:: LISTED ENTRIES ::

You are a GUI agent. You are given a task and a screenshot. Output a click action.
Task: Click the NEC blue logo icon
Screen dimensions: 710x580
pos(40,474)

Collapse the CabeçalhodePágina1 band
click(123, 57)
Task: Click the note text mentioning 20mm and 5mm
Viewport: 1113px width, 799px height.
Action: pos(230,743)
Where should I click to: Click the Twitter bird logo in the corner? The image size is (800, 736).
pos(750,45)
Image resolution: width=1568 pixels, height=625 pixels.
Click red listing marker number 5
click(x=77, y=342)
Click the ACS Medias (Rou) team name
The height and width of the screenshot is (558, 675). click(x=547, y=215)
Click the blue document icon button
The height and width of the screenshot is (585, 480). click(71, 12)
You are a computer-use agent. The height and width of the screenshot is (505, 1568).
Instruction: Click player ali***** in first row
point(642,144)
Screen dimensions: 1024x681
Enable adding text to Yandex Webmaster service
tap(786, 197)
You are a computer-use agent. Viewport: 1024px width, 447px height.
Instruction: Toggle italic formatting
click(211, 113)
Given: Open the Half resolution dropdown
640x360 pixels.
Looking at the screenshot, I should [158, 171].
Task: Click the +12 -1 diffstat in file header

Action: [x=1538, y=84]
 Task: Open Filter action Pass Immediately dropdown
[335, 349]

:::

*WORK TO BE COMPLETED*: An exact copy is required of each line from the one containing "Click the ACS Medias (Rou) team name" through the last line of the material, and of no other line.

*OUTPUT BELOW*:
Click the ACS Medias (Rou) team name
The height and width of the screenshot is (558, 675). click(x=547, y=215)
Click the blue document icon button
The height and width of the screenshot is (585, 480). click(71, 12)
You are a computer-use agent. The height and width of the screenshot is (505, 1568).
Instruction: Click player ali***** in first row
point(642,144)
Screen dimensions: 1024x681
Enable adding text to Yandex Webmaster service
tap(786, 197)
You are a computer-use agent. Viewport: 1024px width, 447px height.
Instruction: Toggle italic formatting
click(211, 113)
Given: Open the Half resolution dropdown
640x360 pixels.
Looking at the screenshot, I should [158, 171].
Task: Click the +12 -1 diffstat in file header

Action: [x=1538, y=84]
 Task: Open Filter action Pass Immediately dropdown
[335, 349]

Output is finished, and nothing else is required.